Perceiving her as a radical of noise and automation, Mr. Martin (Peter Sellers) embarks on a plan — stolen from a movie he watches — to perform the perfect murder. This leads to the comic highlight, in which his various attempts echo the best-laid plans of Preston Sturges’ Unfaithfully Yours (1948). The film ends as the story does, but softens the blow with a little more sentiment.
Although its title bluntly reduces the battle along gender lines, the story’s updates and transferences make two other battles equally clear: between America and the Old World, and between the modern and traditional. The woman is seen not only as female, but as specifically American and modern, therefore loud and sharp and efficient and up to date — none of which are welcome to a hidebound, hierarchical, all-male, old-fashioned institution, although she’s clearly making herself pleasant to MacPherson.
Thanks to the narration and the reaction of supporting players like Donald Pleasence, the movie pushes most heavily on the misogynist theme. The irony is that while the divorced Mrs. Barrows might be a fish out of water, many of her ideas (like the intercom and adding machines) aren’t unreasonable. Her push to innovate machine-made synthetic fibers is treated as a crass sacrilege, but she’s only bringing news of the outside world that would probably increase production and profits (at the expense of built-to-last quality). She does represent a conundrum.
As played by Cummings (who appeared in previous films by writer-producer Monja Danischewsky), she’s not completely unsympathetic, especially during the last act. Played by a British actress, Mrs. Barrows is depicted as a peculiarly American species of loud, opinionated, self-confident woman, and the film plays upon fears that she’s taking over the world. While it’s convenient for the narrative to associate these things with the feminine in order to personalize the story, the American ways of production feared by the film don’t originate in gender roles, and the movie is really playing to local English (or Scots) resentments of new-fangled Yanks and their brash success. The sexual alibi is a sneaking strategy to make it “universal”, i.e., playable in American theaters.
Danischewsky, whose family fled the Russian Revolution, worked for Ealing and other British studios. His career shows a trend for writing and/or producing comedies with a streak of anti-authoritarian rebellion (Whiskey Galore in 1949, Rockets Galore in 1957), undermining of middle class life (Meet Mr. Lucifer, a 1953 comedy on the evil of television), or a focus on outright crooks (the 1964 heist film Topkapi).

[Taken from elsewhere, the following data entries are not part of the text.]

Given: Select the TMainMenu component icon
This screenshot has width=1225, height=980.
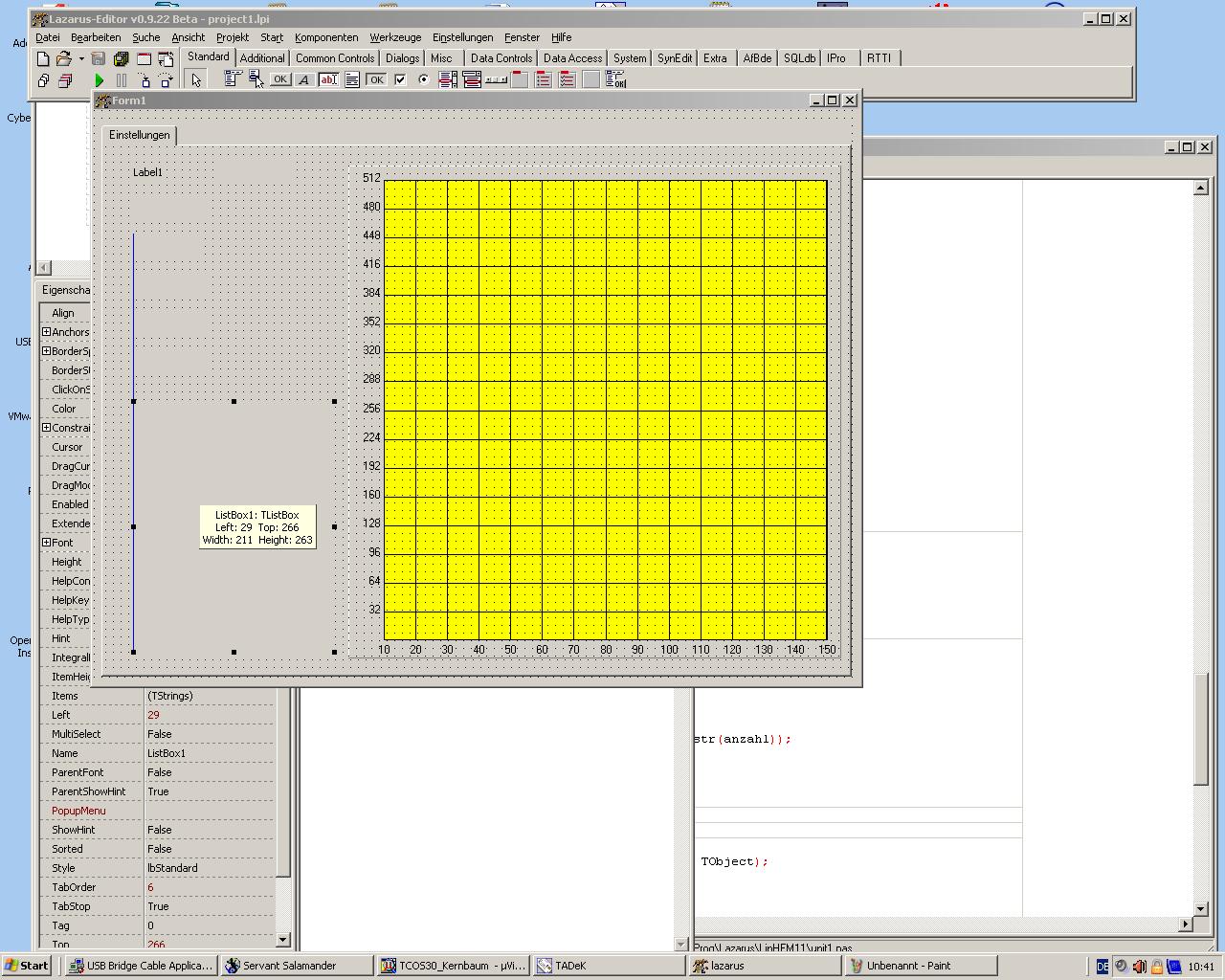Looking at the screenshot, I should coord(232,80).
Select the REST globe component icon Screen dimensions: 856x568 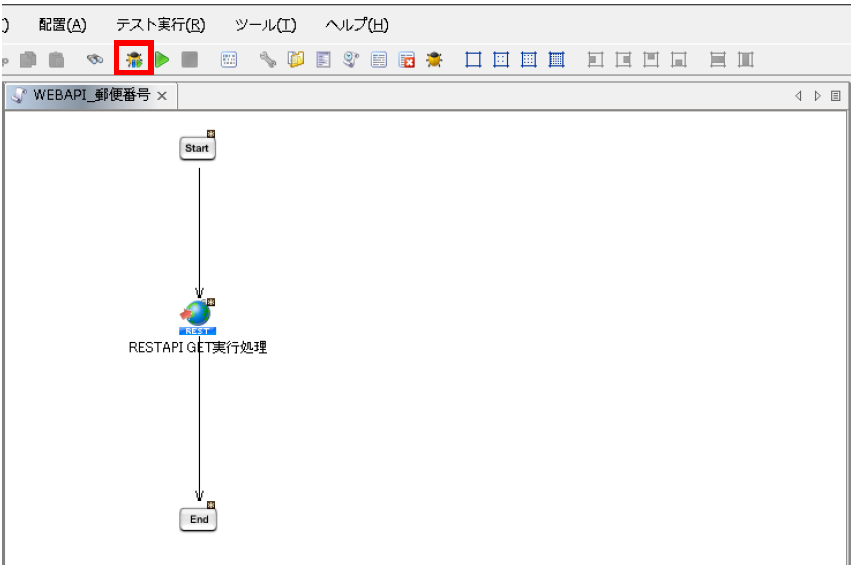[x=197, y=315]
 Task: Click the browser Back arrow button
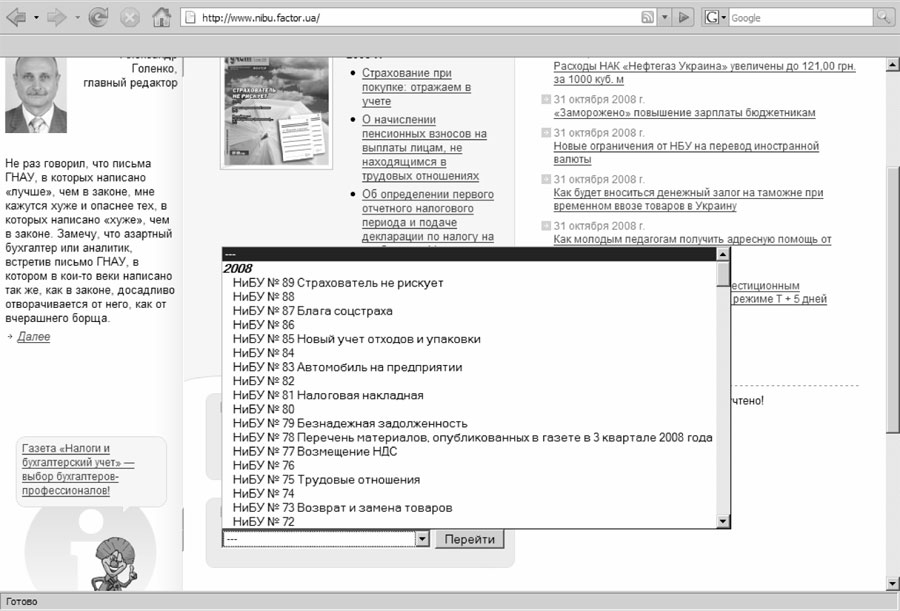click(x=17, y=17)

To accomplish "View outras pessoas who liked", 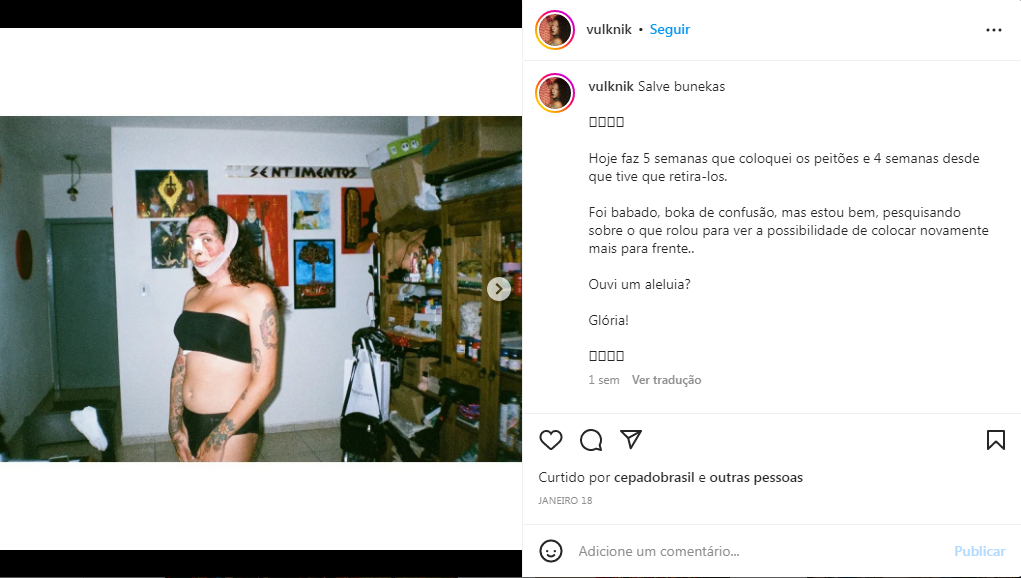I will point(756,478).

Made by the independent Bryanston Films, The Battle of the Sexes is right in line with these films, and also with director Charles Crichton’s own themes. His most famous Ealing comedy, The Lavender Hill Mob (1951), is also about a meek and unassuming clerk who quietly becomes a criminal mastermind, while 1958’s Law and Disorder pits a resolute career criminal (Michael Redgrave) against a judge (Morley). The Titfield Thunderbolt (1953) follows a community’s effort to preserved its quaint traditions in the face of the efficient and dehumanized modern world. Finally, Crichton’s output has a streak of cruelty, most obvious in A Fish Called Wanda (1988).
Crichton directs in a quietly beautiful style. Never has stuffy claustrophobia looked so sharp and smooth, as shot by Freddie Francis and edited by Seth Holt, who would both be directing horror films by the end of the decade. Also in the film are Scottish actor James Clark and, in a cameo as the dying elder MacPherson, Ernest Thesiger of The Bride of Frankenstein (1935). Kino Lorber’s Blu-ray offers a great-looking print without extras.